_What is needed_
Could you reproduce every record below exactly as it stands?
^^^^^^^^^^^^^^^^
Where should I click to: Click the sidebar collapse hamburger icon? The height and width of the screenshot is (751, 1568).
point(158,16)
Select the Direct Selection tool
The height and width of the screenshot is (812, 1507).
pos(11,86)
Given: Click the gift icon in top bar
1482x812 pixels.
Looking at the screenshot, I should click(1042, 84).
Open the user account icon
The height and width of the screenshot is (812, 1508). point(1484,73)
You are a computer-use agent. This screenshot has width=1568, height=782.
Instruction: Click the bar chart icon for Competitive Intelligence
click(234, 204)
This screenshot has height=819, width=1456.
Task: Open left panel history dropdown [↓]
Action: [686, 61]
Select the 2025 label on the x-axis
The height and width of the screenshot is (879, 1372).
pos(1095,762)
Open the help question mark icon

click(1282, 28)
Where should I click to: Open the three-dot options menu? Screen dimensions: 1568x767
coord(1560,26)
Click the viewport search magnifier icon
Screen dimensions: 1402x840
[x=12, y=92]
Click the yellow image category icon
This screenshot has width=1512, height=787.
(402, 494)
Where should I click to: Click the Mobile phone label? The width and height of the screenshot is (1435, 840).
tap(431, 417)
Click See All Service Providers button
^^^^^^^^^^^^^^^^
_Answer section_
Where should I click to: Click the sidebar collapse hamburger icon? The height and width of the screenshot is (751, 1568).
point(158,16)
Select the Direct Selection tool
The height and width of the screenshot is (812, 1507).
pos(11,86)
Given: Click the gift icon in top bar
1482x812 pixels.
Looking at the screenshot, I should click(1042, 84).
Open the user account icon
The height and width of the screenshot is (812, 1508). point(1484,73)
You are a computer-use agent. This screenshot has width=1568, height=782.
Instruction: Click the bar chart icon for Competitive Intelligence
click(234, 204)
This screenshot has height=819, width=1456.
Task: Open left panel history dropdown [↓]
Action: [686, 61]
Select the 2025 label on the x-axis
The height and width of the screenshot is (879, 1372).
pos(1095,762)
Open the help question mark icon

click(1282, 28)
Where should I click to: Open the three-dot options menu? Screen dimensions: 1568x767
coord(1560,26)
Click the viewport search magnifier icon
Screen dimensions: 1402x840
[x=12, y=92]
Click the yellow image category icon
This screenshot has width=1512, height=787.
(402, 494)
Where should I click to: Click the Mobile phone label? The width and height of the screenshot is (1435, 840).
tap(431, 417)
Click See All Service Providers button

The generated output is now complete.